88171_RAA_ItsTime_Comic_R1_Proof

RESEARCH and CONTEXT Like many, I think a lot about climate change. I contemplate what our physical environs will be like—and how we will mitigate and adapt what we are moving towards and through. This story—this “future memoir” is essentially my hopepunk built out of a need to imagine us not building sea walls that will eventually fail, but instead working with restoration and nurturance of natural systems that function as part of a healing ecology. While this story is in my imagined personal future, I did a lot of research, and want to share some of the macro context: Estuaries, watersheds, tidal marshes, and intertidal zones are complex ecosystems and rich biological resources. San Francisco Bay is just one small part of the San Francisco Estuary, the largest estuary in California. Its watershed extends almost 60,000 square miles and reaches 40% of California. In my story, water management applies knowledge and collaboration

with indigineous land stewardship.
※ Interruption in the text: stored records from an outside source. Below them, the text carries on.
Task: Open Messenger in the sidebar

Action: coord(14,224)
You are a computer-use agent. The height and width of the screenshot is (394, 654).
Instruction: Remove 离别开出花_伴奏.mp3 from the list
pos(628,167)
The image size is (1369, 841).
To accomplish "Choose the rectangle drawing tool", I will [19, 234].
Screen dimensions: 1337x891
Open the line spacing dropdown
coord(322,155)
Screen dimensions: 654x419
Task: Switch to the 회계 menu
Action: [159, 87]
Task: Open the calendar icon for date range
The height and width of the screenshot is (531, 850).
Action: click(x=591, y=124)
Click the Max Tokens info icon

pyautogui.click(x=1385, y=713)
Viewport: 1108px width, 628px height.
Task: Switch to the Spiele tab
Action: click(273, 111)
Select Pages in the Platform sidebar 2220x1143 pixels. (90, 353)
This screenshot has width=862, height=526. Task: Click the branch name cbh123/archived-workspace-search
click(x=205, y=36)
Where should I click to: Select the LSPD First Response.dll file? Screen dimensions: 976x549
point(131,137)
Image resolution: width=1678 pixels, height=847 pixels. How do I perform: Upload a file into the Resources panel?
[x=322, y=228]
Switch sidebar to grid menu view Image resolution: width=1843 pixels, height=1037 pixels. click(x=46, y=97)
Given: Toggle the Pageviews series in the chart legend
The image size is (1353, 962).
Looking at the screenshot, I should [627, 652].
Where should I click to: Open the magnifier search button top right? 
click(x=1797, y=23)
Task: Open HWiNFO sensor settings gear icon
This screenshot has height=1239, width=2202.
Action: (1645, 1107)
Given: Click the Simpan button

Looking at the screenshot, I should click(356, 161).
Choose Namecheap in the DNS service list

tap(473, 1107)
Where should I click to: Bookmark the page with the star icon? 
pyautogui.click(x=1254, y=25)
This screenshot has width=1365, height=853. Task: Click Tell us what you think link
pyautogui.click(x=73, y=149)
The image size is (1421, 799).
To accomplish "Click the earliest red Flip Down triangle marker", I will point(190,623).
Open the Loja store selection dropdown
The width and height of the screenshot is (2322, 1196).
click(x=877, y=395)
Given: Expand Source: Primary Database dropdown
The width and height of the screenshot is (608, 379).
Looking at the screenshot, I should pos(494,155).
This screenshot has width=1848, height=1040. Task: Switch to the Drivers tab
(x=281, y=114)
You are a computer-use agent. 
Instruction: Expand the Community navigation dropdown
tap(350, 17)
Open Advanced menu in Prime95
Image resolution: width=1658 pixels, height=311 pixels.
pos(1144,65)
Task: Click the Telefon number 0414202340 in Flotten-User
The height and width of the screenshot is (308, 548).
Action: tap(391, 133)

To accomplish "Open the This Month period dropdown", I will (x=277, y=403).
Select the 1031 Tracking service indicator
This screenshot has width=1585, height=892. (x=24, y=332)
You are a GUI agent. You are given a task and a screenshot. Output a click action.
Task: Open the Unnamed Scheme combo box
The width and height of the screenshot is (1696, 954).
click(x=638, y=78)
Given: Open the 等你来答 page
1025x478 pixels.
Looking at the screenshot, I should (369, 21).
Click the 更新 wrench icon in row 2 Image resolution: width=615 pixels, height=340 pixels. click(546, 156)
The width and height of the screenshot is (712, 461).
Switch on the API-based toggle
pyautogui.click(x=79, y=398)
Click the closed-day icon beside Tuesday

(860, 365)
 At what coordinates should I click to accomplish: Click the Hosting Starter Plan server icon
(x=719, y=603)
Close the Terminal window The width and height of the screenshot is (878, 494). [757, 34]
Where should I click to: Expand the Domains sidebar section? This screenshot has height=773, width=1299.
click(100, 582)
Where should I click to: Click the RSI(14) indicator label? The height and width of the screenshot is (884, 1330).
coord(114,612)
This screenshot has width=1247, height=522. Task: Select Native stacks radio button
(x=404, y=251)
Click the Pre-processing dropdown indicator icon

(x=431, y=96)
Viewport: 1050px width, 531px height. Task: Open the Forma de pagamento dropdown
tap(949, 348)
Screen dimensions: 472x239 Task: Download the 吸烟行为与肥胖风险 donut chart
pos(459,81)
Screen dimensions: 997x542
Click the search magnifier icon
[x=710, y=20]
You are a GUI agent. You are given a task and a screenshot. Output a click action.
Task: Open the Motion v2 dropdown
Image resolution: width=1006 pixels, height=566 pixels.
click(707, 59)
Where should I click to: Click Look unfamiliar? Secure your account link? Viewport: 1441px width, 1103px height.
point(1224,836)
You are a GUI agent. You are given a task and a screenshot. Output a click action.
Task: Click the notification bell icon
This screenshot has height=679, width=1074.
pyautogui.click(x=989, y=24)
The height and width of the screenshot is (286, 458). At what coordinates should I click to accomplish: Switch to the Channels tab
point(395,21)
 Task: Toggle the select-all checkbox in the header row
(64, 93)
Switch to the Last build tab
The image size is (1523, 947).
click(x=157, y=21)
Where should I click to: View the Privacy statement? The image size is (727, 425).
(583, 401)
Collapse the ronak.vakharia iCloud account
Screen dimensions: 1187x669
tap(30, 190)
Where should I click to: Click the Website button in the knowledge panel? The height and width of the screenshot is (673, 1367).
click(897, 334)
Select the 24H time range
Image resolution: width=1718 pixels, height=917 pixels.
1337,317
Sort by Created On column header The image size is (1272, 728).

Continued and coordinated restoration of the San Francisco Estuary will help with mitigation and absorption of rising sea levels, as well as support habitats for innumerable species, food webs, living soil, and water. Current wetlands have filtered and locked into their sediment heavy metals like methyl mercury that will be stirred up by the rising seas. Rising waters will also release toxins currently buried in landfill on which parts of San Francisco are built. I imagine fungal matts used as an ecological way to filter and clean up heavy metals and other released toxins, but it will take time. In the meanwhile, water will carry many of these toxins. Oysters, too, help to filter heavy metals out of the water—but it does make the oysters unsafe to eat. Speaking of eating...and the need for water, I’m imagining passive water collection nets connected to water storage and gardens; lots more solar panels; and a rewilding with edible native plants.